When my children were small, we spent hours watching the CGI series Walking With Dinosaurs. There was something soulful about nature’s repetitive morality tale through the eons—animals live to live. Their conflicts in physical combat, against natural elements and their own faulty genes, were raw manifestations of survival instinct. But evolution is the slow walk that happens between scuffles in the jungle. It tends toward the incremental unless some shock so dramatically changes the environment that survival depends on large phenotypic differences between animals. The asteroid strike 66 million years ago was such a shock, a sudden and extreme shuffling of evolutionary hierarchy among species.
Coronavirus disease 2019 (COVID-19) and the current recession have severely stressed the country’s care delivery system but not yet amounted to an asteroid strike. Progress toward a more value-based orientation had suffered the constant drag of much higher prices for talent and supplies and much higher overhead for the physical plants in America than in other wealthy countries. Moreover, our investments have skewed toward the production of high-profit services and goods like invasive procedures or new drugs rather than foundational elements like public health or primary care.
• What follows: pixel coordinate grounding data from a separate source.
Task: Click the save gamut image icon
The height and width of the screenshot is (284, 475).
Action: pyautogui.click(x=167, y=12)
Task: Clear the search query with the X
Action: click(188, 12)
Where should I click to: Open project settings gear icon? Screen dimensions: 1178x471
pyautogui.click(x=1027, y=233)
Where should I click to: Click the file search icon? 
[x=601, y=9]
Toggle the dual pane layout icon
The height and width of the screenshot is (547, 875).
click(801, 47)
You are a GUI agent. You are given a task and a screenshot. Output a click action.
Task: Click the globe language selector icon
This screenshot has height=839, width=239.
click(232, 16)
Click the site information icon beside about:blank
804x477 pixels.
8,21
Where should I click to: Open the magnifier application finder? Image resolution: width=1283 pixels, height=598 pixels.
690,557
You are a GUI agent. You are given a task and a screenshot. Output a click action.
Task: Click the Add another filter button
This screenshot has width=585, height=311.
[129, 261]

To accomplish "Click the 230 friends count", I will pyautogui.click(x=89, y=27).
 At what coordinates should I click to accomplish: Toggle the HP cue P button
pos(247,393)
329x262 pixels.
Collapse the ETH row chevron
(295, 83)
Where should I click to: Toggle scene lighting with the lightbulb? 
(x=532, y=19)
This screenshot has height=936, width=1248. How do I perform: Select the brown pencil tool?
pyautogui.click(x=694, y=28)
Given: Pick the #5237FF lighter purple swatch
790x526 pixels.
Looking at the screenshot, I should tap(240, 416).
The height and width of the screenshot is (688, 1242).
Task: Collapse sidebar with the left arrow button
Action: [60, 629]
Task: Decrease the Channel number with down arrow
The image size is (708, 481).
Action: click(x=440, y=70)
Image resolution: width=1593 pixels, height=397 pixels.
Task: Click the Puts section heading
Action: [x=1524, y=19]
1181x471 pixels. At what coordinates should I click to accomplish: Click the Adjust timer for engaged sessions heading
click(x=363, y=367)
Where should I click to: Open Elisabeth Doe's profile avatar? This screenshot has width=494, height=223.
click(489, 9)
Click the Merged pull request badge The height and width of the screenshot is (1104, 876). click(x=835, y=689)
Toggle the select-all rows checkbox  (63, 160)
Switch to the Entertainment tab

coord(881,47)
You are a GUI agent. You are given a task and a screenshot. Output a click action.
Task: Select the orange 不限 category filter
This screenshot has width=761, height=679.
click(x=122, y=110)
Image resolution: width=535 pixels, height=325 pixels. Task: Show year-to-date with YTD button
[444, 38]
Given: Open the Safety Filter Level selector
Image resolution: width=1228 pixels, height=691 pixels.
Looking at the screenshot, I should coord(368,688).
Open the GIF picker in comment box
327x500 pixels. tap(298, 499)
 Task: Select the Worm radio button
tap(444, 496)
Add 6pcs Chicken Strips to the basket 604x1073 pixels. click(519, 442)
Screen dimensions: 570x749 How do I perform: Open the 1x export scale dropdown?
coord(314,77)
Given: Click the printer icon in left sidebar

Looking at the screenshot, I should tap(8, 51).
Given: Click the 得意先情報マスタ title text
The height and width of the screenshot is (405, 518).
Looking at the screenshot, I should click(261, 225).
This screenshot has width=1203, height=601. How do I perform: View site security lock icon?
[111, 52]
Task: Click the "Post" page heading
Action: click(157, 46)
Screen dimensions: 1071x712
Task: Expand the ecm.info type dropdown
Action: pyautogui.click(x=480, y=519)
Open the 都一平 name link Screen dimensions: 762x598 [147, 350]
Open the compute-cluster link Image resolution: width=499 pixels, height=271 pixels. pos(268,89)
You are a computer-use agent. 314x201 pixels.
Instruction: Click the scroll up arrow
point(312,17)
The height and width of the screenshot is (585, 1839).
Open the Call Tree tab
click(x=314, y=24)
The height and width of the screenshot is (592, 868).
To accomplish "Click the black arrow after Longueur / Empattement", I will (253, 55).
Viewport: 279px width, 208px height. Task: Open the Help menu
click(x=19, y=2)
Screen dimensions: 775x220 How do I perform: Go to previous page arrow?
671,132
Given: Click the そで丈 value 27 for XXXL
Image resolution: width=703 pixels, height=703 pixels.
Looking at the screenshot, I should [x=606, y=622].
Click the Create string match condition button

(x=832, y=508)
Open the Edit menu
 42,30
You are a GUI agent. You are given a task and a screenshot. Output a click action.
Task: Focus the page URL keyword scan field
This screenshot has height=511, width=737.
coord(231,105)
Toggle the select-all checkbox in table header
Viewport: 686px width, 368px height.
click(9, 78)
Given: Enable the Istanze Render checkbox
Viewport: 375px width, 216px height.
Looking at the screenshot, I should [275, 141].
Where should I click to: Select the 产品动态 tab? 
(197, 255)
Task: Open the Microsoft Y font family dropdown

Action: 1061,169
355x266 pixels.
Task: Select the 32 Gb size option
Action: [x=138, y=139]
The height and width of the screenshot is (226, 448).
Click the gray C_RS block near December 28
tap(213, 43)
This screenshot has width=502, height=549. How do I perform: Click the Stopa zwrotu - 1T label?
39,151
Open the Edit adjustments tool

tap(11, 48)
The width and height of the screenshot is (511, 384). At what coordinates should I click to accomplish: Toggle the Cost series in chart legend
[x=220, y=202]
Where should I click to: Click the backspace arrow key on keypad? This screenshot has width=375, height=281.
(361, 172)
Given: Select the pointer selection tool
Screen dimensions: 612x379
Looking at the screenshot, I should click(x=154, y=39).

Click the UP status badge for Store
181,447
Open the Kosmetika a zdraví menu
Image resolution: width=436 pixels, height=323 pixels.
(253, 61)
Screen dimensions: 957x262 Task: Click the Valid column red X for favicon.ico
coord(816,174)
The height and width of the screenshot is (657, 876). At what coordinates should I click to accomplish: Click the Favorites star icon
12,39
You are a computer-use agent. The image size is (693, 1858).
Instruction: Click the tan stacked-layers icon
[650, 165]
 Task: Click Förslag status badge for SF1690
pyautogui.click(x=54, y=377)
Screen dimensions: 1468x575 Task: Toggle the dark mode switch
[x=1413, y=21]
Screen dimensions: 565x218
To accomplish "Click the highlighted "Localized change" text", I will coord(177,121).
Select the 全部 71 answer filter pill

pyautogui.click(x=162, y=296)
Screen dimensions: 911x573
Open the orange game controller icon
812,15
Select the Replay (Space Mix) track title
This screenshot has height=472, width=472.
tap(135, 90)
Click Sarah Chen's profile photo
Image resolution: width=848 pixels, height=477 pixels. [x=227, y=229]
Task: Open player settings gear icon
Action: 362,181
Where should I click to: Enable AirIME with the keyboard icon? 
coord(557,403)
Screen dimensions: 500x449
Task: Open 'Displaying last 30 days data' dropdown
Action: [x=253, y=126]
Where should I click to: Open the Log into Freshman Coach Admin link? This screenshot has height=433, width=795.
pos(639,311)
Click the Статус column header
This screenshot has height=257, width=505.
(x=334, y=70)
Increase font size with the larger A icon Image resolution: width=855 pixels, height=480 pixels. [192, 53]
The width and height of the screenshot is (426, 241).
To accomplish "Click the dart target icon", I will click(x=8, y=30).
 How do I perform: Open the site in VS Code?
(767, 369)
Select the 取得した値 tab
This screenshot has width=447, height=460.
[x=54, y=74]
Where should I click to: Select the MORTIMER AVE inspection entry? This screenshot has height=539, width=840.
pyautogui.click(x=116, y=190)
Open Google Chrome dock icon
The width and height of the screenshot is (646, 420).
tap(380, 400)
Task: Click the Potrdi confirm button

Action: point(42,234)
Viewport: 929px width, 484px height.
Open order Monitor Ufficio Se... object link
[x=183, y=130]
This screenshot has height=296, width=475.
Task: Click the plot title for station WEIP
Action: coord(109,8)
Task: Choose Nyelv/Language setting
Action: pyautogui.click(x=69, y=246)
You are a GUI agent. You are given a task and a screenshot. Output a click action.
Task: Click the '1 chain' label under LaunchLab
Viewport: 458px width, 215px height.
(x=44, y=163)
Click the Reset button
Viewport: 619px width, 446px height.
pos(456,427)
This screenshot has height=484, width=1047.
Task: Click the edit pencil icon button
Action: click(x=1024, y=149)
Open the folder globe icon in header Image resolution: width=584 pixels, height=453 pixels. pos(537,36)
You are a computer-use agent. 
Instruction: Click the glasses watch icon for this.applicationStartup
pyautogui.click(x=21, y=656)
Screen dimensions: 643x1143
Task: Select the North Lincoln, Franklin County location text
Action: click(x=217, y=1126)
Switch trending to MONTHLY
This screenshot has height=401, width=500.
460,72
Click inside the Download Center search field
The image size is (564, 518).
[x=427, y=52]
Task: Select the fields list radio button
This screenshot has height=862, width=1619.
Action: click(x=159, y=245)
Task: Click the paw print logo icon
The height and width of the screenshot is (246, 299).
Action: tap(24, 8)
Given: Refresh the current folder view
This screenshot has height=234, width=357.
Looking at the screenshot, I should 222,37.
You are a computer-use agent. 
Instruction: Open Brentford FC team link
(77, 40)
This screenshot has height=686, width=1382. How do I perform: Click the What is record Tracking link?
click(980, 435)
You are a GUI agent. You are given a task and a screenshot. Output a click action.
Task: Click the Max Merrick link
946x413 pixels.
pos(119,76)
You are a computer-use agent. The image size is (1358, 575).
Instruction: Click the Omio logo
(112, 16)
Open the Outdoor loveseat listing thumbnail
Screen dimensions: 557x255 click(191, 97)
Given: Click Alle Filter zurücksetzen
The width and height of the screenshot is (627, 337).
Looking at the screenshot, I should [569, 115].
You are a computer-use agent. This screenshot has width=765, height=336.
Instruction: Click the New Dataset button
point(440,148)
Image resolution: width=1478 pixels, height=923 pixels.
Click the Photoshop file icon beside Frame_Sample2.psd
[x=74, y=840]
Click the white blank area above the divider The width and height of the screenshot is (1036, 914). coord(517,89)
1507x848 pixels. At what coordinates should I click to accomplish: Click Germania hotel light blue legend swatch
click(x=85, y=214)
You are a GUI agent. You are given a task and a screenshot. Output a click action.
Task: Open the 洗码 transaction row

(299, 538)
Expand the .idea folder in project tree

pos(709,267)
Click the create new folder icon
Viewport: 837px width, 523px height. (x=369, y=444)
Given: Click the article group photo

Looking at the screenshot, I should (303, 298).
Such a system was not sustainable in the current crisis. One study estimates that primary care practices will lose $15 billion. Another recent analysis predicts that 40% of rural hospitals may close. While the best-resourced hospital systems stand to make financial gains (in part with support from federal COVID-19 relief funds), others, especially safety-net systems with heavier reliance on Medicaid revenues, have suffered breathtaking losses and staffing reductions.
Yet indications are that the system will try to ride out current pressures and return to its incremental, evolutionary crawl—the equivalent of short-term fasting instead of permanently changing one’s diet. The system largely has not interpreted these shocks as harbingers of longer-term environmental changes and reasons for more robust adaptations.
If policy makers want to accelerate evolution toward more sustainable, high-value models of care delivery, they could set clear expectations for more dramatic breaks from current models. Imagine if Medicare and other large payers demanded a care model with 30% lower overhead and were willing to pay providers at 80% of today’s prices. Providers could walk away with a healthy 10% profit, much higher than many could achieve now. A leap that might have seemed fantastical a year ago seems less so now with Americans’ newfound acceptance of digital health tools and other advancements that make it possible to imagine lower-overhead modes of care delivery, such as hospital-level care at home for all but the most critical cases or “officeless” primary care. Policy makers can directly reduce prices for existing goods and services as well, through regulation and/or procompetitive policies. We also need more research to reassure us that new models can scale safely. But lack of certainty about potential harm shouldn’t prevent experimentation, because the long-term trajectory of harm from our current models is certain. Payers would likely need to cushion residual financial impacts to providers in the short term—it takes time and costs money to divest from real estate and equipment—but policy makers could reward early adopters with preferential prices to inject competition and momentum for change.
COVID-19 has revealed the lack of resilience in our care delivery system. The next crisis might well be “the big one.” Policy makers and providers would do well to plan adaptation rather than leaving it to chance in the jungle.